▶ PROVIDED PASSAGE
══════════

There are several debates when it comes to drafting a novel. The most well-known debate is usually between plotters and pantsers. Plotters being those who outline and plan each chapter in advance and pantsers being those who wing it and see what comes out.  Turns out most writers I know do a bit of both.

A lesser debated issue is that between linear and non-linear writing.  Linear writing is when a writer starts at the beginning and plows through to the end without going back to change or fix things. Non-linear writing is when the story is written out-of-order. The writer might have a stroke of inspiration and envision an awesome climax and write that first and then they go through and write the events that lead up to it. Non-linear writing also includes writers who start at the beginning and then loop back to fix or adjust earlier scenes as the writing continues.

There are pros and cons to each style of writing.

Linear writing tends to be the more standard approach to novel-writing.  It tends to be more organized than non-linear writing and will create a finished product in less time.  Because it forces the writer to figure out all the ins and outs of their story as they go, there tends to be less massive revision and changes.  However, since the writer needs to work where they are and not skip ahead, when inspiration strikes for a different scene they tend to wait until they get there to write it.

══════════

▶ WRITTEN INSTRUCTION 1
Update the records from their first line through the line containing "tap(265, 196)" by replacing "dropdown" with "menu", leaving everything else unchanged. Return only those lines.
The passage on drafting a novel and the records were taken from separate, unrelated sources.

══════════

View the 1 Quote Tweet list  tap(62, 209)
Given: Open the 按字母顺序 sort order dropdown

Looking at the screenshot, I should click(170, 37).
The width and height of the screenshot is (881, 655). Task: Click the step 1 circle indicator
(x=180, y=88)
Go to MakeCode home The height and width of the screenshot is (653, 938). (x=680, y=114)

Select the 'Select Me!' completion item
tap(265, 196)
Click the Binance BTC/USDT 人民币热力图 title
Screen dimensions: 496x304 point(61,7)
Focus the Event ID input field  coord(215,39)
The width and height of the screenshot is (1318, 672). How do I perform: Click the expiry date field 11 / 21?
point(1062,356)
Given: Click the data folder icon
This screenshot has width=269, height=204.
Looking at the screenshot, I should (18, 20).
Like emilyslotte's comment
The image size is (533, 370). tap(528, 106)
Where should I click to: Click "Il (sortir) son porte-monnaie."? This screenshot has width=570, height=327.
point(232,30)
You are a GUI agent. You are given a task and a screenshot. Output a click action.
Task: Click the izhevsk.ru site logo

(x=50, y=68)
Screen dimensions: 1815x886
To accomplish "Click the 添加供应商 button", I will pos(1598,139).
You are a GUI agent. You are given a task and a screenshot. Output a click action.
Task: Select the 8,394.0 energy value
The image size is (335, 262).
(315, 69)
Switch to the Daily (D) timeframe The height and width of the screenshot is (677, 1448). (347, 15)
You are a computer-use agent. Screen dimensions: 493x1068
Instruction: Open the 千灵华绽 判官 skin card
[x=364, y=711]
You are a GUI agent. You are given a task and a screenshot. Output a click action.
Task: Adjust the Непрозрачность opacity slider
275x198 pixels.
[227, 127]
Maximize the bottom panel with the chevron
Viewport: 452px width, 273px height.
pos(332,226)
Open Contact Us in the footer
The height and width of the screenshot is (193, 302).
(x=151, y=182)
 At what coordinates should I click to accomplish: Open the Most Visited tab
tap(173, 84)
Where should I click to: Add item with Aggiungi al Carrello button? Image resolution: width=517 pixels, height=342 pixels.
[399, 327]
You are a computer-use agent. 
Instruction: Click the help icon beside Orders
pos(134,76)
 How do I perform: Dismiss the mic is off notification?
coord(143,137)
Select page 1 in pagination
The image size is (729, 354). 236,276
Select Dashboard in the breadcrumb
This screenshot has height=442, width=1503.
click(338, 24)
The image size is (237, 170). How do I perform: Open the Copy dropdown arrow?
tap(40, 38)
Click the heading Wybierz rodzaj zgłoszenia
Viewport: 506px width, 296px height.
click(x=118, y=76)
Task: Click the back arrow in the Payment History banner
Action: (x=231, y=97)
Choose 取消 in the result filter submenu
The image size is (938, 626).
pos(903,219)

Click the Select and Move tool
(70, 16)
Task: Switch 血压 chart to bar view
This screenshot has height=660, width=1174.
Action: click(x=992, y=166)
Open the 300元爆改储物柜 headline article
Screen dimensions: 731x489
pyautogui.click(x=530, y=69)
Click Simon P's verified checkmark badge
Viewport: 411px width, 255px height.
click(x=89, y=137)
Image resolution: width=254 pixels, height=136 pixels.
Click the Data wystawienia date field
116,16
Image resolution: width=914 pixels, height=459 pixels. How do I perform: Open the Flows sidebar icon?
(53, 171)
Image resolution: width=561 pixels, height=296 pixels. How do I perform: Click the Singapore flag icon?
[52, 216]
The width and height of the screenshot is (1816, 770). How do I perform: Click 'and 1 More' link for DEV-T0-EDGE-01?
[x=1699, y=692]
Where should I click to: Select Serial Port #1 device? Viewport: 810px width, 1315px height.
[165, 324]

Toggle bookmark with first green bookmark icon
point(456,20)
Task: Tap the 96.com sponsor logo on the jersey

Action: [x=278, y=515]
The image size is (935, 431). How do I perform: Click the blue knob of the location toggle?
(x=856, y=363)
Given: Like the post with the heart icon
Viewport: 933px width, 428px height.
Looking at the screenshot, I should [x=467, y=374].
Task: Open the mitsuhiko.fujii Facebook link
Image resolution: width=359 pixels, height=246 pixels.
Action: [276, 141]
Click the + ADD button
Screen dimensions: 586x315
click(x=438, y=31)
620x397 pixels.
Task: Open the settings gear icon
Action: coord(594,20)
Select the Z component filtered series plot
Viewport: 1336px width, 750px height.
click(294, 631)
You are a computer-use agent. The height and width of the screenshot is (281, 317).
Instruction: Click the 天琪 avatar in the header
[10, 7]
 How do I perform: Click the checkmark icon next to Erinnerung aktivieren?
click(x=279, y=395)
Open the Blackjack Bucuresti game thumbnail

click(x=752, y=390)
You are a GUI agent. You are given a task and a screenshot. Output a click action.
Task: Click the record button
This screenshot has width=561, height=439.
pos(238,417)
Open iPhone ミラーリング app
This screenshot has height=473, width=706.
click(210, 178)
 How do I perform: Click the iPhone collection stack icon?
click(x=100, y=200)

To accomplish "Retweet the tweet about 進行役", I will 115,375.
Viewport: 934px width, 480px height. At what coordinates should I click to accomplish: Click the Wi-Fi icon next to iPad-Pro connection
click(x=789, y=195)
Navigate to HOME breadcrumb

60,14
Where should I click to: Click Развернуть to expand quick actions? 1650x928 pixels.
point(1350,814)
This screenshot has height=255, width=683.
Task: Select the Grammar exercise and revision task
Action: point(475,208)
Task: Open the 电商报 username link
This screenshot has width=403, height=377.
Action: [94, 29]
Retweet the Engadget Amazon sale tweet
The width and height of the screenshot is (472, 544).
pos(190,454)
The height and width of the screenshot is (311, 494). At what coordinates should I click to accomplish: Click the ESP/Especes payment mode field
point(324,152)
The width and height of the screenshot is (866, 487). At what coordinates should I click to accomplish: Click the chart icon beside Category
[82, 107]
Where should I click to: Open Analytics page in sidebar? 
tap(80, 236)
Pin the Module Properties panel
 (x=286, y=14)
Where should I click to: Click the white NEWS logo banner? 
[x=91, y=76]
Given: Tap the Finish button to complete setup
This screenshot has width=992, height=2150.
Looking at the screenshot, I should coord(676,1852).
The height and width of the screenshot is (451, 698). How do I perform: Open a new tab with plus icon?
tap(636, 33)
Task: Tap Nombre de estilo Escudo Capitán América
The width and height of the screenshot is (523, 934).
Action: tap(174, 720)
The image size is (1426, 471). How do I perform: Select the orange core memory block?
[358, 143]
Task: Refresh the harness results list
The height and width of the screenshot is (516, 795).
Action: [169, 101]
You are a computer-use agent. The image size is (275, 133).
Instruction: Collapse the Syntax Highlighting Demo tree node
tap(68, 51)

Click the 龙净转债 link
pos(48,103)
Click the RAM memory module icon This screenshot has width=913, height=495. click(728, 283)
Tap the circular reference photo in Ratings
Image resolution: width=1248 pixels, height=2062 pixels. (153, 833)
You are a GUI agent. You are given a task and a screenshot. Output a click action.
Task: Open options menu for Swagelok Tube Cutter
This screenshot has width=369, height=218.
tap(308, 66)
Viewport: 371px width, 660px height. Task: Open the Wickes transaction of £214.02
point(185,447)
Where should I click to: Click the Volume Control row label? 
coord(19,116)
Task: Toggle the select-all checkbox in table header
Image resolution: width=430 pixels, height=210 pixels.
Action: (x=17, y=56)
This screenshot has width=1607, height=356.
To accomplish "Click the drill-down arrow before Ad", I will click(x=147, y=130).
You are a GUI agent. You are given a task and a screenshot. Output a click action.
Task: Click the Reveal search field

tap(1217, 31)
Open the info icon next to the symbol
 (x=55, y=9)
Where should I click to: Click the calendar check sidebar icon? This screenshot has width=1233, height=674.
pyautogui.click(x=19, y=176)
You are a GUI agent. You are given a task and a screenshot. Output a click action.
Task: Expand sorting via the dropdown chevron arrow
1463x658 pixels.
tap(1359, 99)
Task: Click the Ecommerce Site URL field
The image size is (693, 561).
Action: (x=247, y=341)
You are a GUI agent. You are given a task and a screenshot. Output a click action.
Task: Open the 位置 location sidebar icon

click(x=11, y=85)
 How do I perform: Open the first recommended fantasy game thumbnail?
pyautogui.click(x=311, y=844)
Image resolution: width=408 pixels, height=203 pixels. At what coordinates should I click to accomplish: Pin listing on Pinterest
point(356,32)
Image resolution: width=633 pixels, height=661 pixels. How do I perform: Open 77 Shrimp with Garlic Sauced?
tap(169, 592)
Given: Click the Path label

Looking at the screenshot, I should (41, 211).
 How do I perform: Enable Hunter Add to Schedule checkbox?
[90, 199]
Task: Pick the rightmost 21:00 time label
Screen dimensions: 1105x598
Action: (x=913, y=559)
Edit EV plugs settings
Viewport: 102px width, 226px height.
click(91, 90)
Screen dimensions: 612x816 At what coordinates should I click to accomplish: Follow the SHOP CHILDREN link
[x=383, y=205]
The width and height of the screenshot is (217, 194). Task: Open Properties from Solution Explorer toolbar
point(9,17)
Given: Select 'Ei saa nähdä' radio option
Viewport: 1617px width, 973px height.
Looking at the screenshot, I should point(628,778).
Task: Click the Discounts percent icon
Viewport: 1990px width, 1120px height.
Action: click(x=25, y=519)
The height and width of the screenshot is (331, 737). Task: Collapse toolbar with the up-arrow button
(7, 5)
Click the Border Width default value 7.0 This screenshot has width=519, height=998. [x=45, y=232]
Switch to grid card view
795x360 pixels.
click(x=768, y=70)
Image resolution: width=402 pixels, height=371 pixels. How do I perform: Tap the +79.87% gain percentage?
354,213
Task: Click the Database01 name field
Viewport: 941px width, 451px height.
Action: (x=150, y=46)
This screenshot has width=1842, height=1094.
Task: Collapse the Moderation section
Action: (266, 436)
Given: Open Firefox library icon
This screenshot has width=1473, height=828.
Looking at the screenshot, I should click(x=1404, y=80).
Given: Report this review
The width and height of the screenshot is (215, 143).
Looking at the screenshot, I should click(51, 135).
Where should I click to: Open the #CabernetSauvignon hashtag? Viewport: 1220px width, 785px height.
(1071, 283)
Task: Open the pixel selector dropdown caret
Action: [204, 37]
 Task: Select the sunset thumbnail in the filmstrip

══════════

▶ WRITTEN INSTRUCTION 2
Extend the passage on linear and non-linear novel drafting, picking up after its final sentence.

▶ EXERCISE RESULT 1
View the 1 Quote Tweet list  tap(62, 209)
Given: Open the 按字母顺序 sort order menu

Looking at the screenshot, I should click(170, 37).
The width and height of the screenshot is (881, 655). Task: Click the step 1 circle indicator
(x=180, y=88)
Go to MakeCode home The height and width of the screenshot is (653, 938). (x=680, y=114)

Select the 'Select Me!' completion item
tap(265, 196)

▶ EXERCISE RESULT 2
Non-linear writing is a slave to inspiration.  This is when the writer gets a brilliant idea for a scene and writes it and then has to to build a story around it.  Writing when fueled with inspiration lends itself to awesome prose and satisfying creative experiences.  However, a non-linear writer will shy away from scenes that they don’t feel the inspiration to write and stick to the ones they are passionate about. When it comes time to assemble these scenes into a story there tends to be a disconnect between them and it takes lots of hard work to bring the story to completion.

I’ve been both.  Back in the day when I started my story and didn’t have a clue what I was doing. I didn’t know where I was going with it and so I wrote it in a non-linear style.  It was fun and self-indulgent and I felt like I was putting some terrific words to paper.  It wasn’t until almost a year into the process that I realized that I had many major problems that had to be fixed before the scenes could be strung together.  It’s taken ages to correct the problems I caused for myself.

I learned my lesson and now work strictly from beginning to end.  This way it’s clear when a draft is completed.  When I find a problem I flag it for the next drafting pass.  I know when a story is getting close to being finished when all the problems have been addressed.

What experiences have you had with linear vs non-linear writing?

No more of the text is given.